Mission: Em Possible.

The call came last week on Sunday morning.  My sister-in-law had gone into labor, and my brother asked me to babysit my 4 1/2 year old niece, Cameron, while newcomer Emerson was ushered into the world.

The challenges began almost immediately. As I took Cam to the park in order to spend a few hours while her mother gave birth, she immediately asked me why she couldn’t stay and watch the c-section.  And then she kept asking me about it.

What had her father told her? I didn’t know, so I just decided to give her a different answer every time.

“Why can’t I watch the c-section?”
“Because it’s boring.”

“Why can’t I watch the c-section?”
“Because it already happened.”

“Why can’t I watch the c-section?”
“Because your father only wants you exposed to As and Bs, in anticipation of your pending academic career.”
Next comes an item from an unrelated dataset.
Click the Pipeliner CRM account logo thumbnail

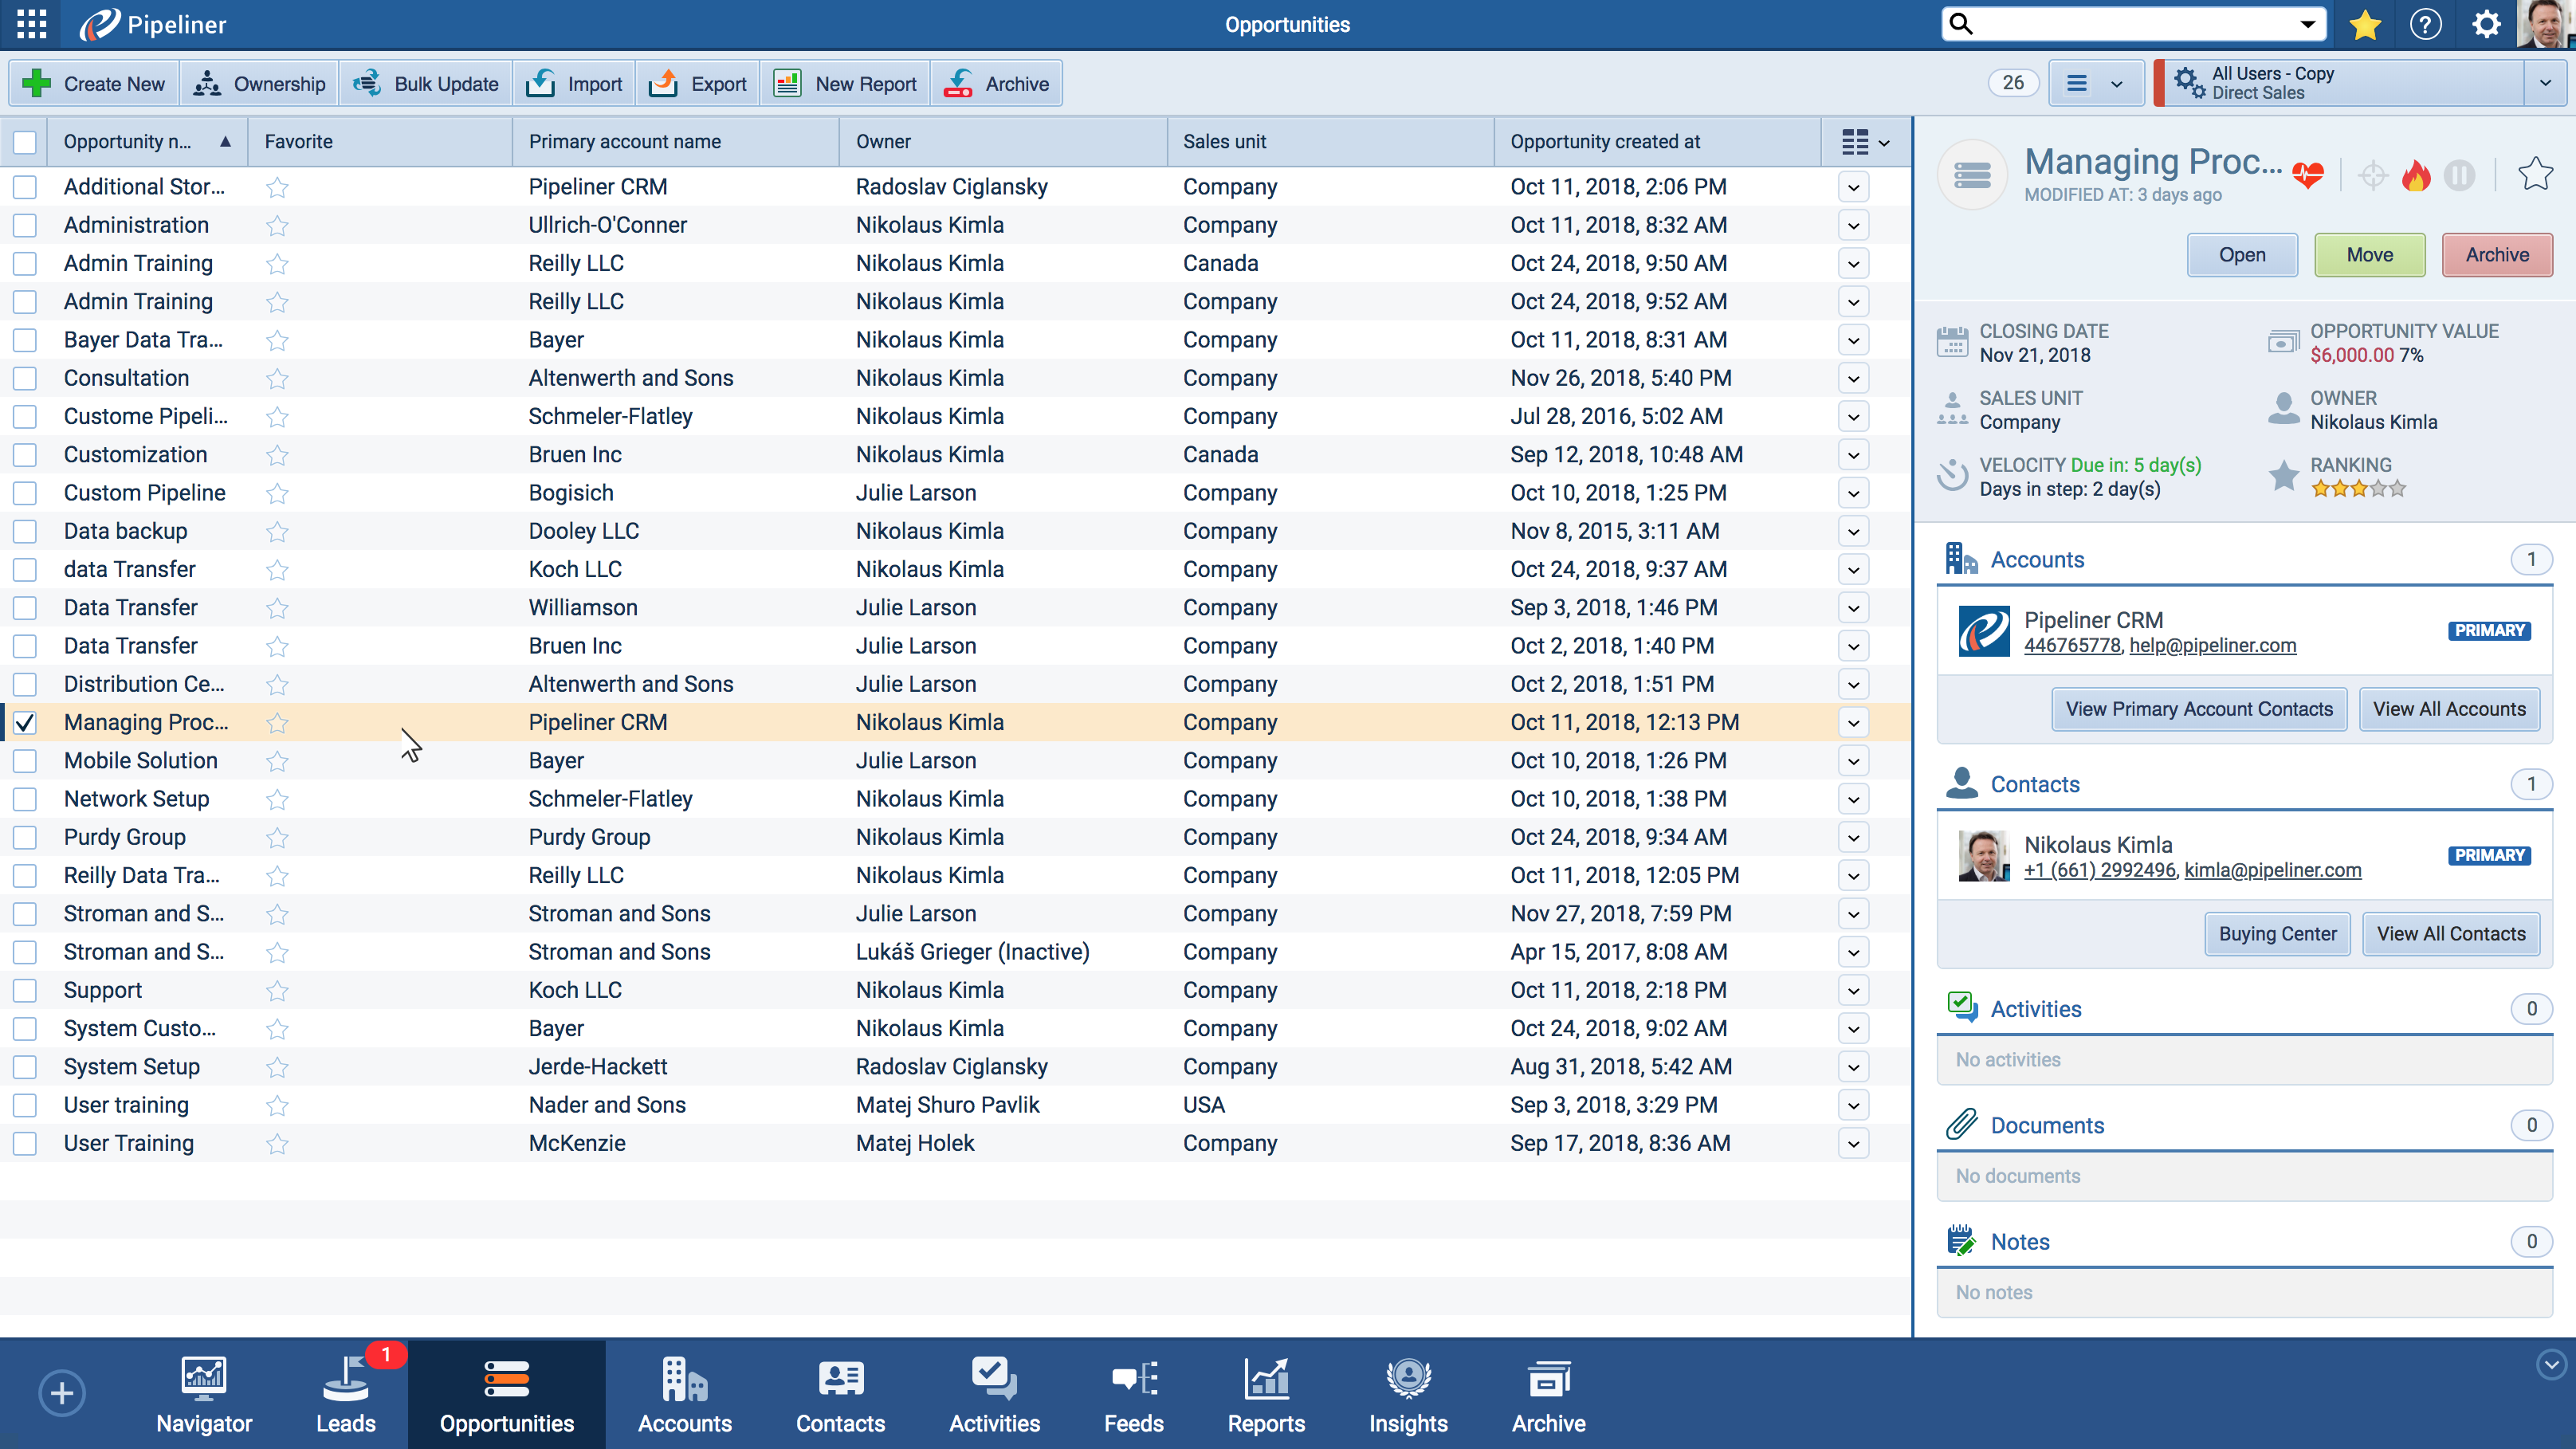click(x=1983, y=631)
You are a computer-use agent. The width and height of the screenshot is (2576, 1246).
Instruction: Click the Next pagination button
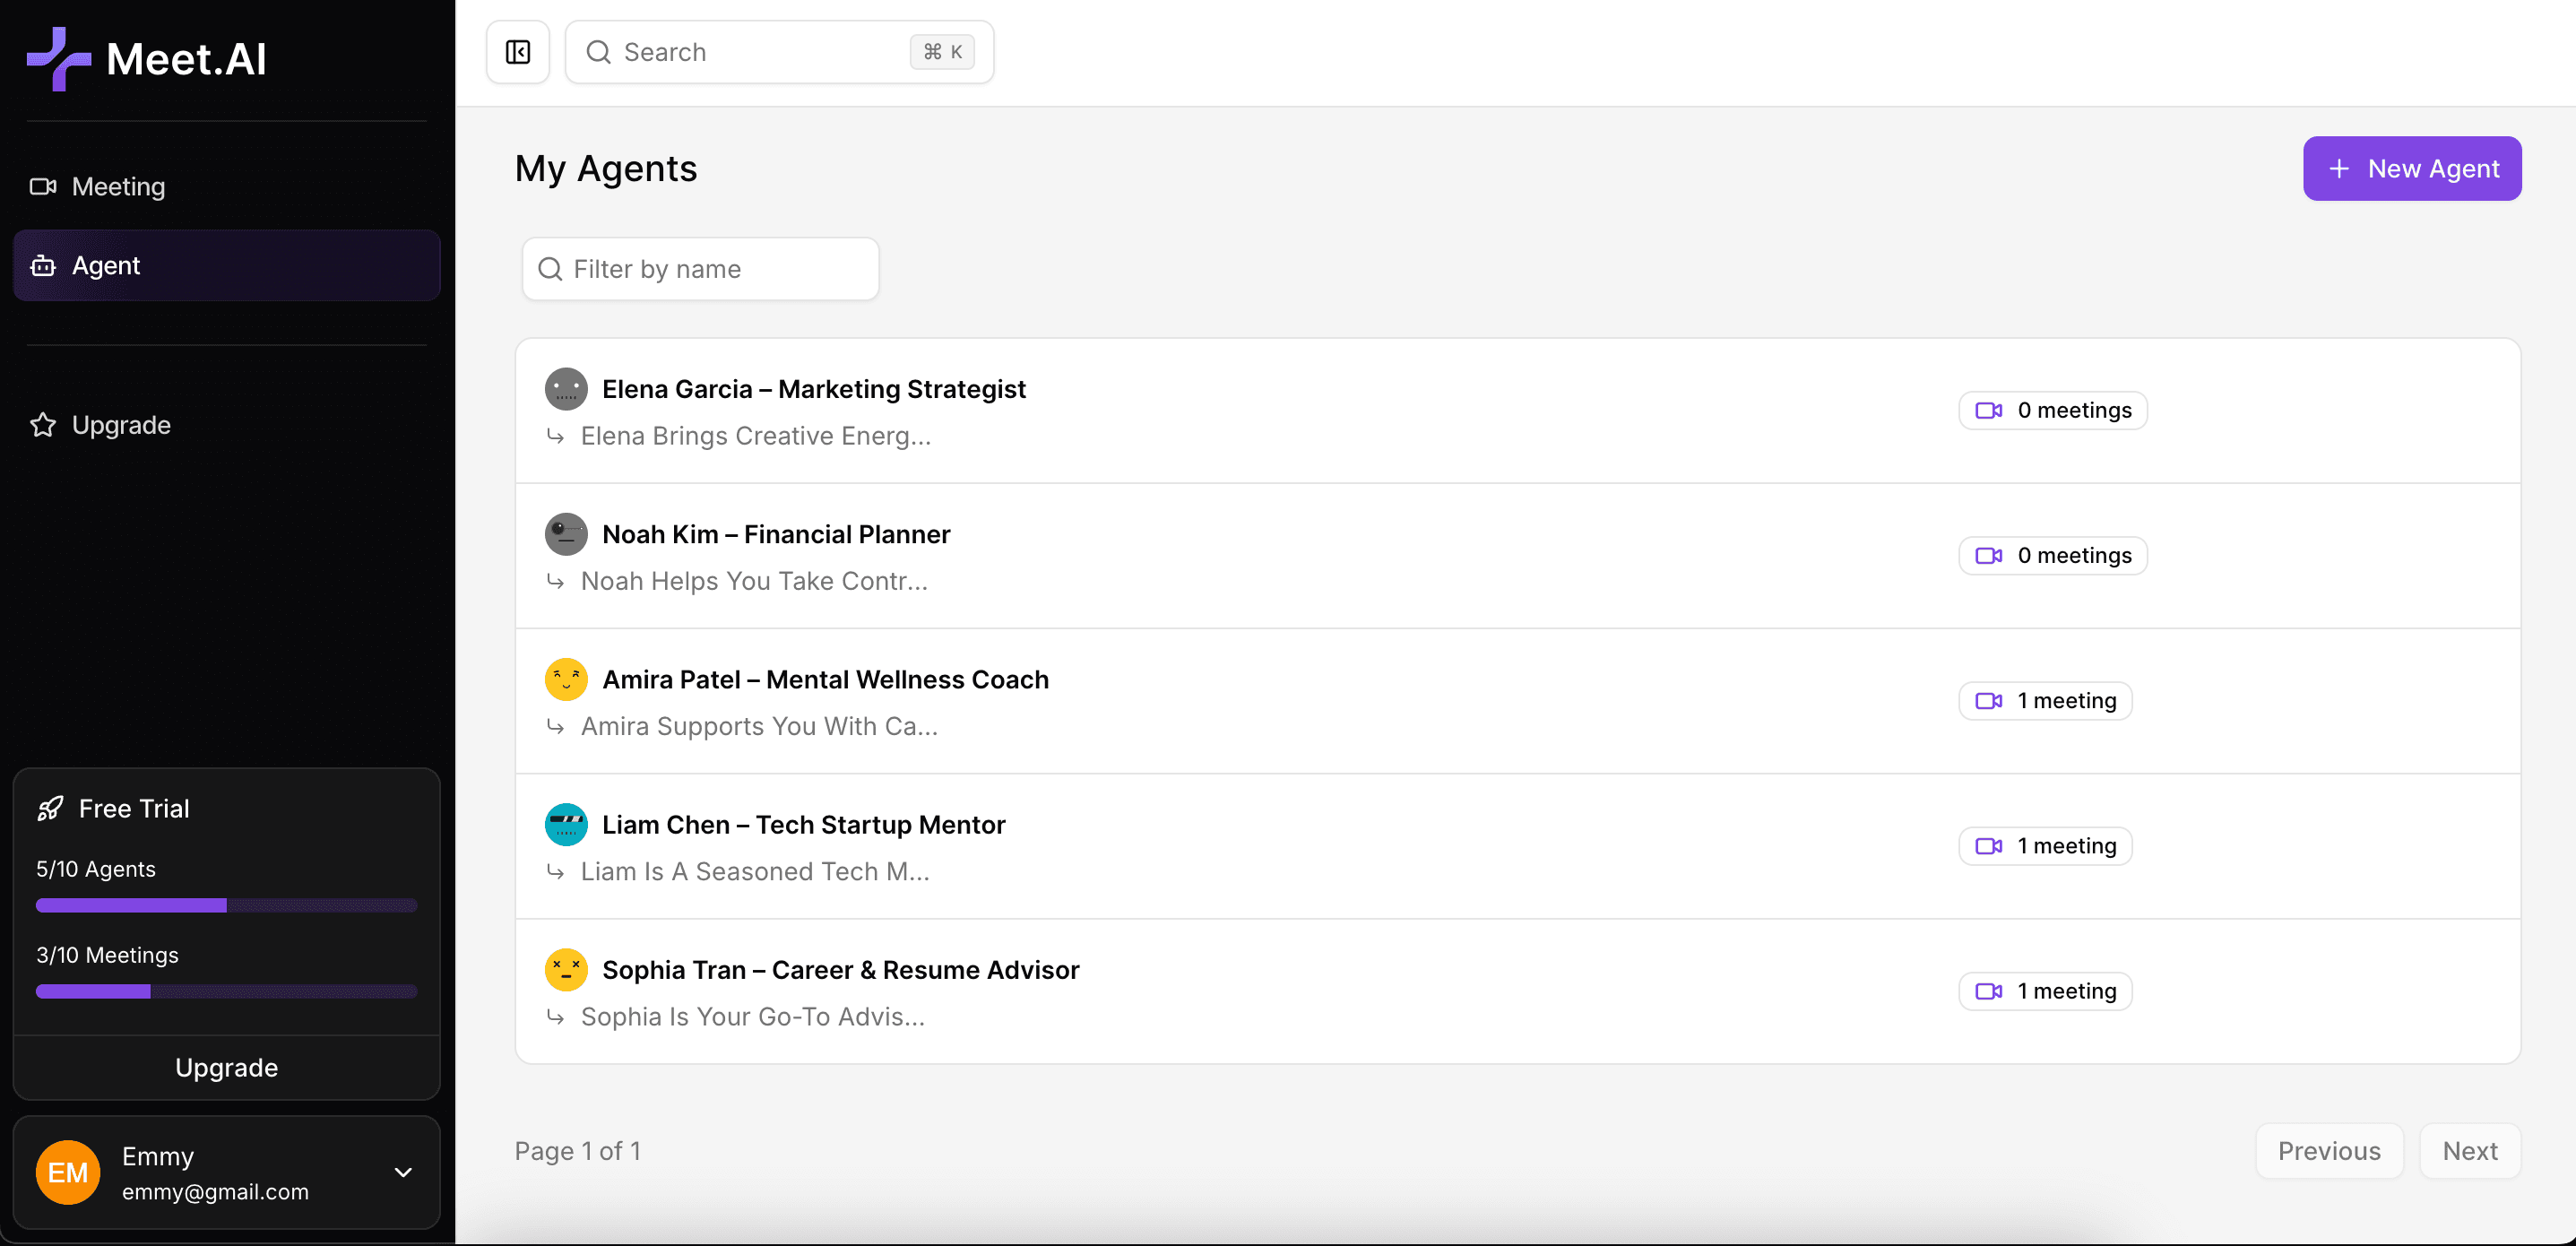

After the park and lunch, we went back to the hospital, waited a bit more, and eventually Cameron met Emerson:

My guess is that she is going to be a fantastic big sister.

This was the sweet and sentimental part of the day. Cold reality set in when I prepared to take Cam back to my brother’s house for a few days, as Geoff was planning to stay at the hospital with Emerson while his wife recovered. Geoff wrote out an schedule for me to follow. It was literally broken out into thirty and fifteen minute increments, such as:

7:00-7:30 Bath time. Use shampoo and conditioner then blow dry her hair.
7:15-30 Brush and floss her teeth.
7:30-45 Sing and read to her. Only three books.

I said, “You realize that if I can’t follow this, I’m just going to hunt wild game for dinner and then we’ll sleep on your roof.”

He said, “Just keep her entertained.”

Mostly it went okay, although there were many unforeseen problems. For example, she had issues with my lullabies.  Something as simple as “Are You Sleeping” met with protest because I would know it just a bit differently than Geoff did.  ("It’s din din DONG not DING DING dong,” she protested.  I said, “Look, I’ve heard your father sing before. Your problem isn’t that the words are wrong--it’s just that this is is the first time you’ve ever heard these songs sung in the correct key.")

And then there were the problems of her having trouble sleeping, not wanting to eat, and of course bouts of child rebellion:

“Cam, put your pants back on. It’s time to go to school.”
“NO.  HAHAHAHAHA!”
“Do you want to go to school without pants?”
“I’M STAYING AT HOME AND NOT WEARING PANTS!”

And then that evening, she snuggled up into my arm and said “I’m really glad you’re here, Uncle Greg.” And I felt bliss wash over me and I hugged her.  But then later:

“HAHAHA!  NO PANTS!”

I really hope she gets out of that phase by the time she turns sixteen.

It was an exhausting couple of days, but there was much that was learned.  For example, she learned that I take big bites when I eat ("That is half your head!") and I learned...well, I learned a lot of things.

  • Babysitting is easier when you put an “Uncle tax” on your brother’s instructions. For example, if he says read Cam three books, actually read four.  You are the Uncle, and you are not bound by rules any more than Chuck Norris is.
  • If you’re unable to precisely emulate your brother’s style, make up your own.  For example, if Cam doesn’t like the words you sing for “Twinkle Twinkle Little Star,” make up new ones--e.g. “Twinkle Twinkle Little Cam/You really like peanut butter and jam.” This will be a big hit.
  • The Sprout channel on TV is scary. That teenage girl who hosts it has this constant, frozen smile on her face like she’s been given a huge shot of botox.
  • When driving children to school, keep kleenex in the car at all times. If one sneezes and you turn around and she’s grinning at you through a glistening starfish of snot, you will be forced to empty your gym bag while crossing the Golden Gate Bridge in order to find a towel that she can use, which is all more of a Steve Guttenberg moment than anyone really needs.
  • Trust your instincts, mean well, and don’t go stingy on the ice cream--and children will give you all the slack in the world.

    As for Em, whom I only met briefly--sorry I had to greet and run, but don’t worry.  I made a promise to Cam a while back and you get the same one.

    In fact, it might even be more pronounced.  That was five years ago, and you have to account for inflation.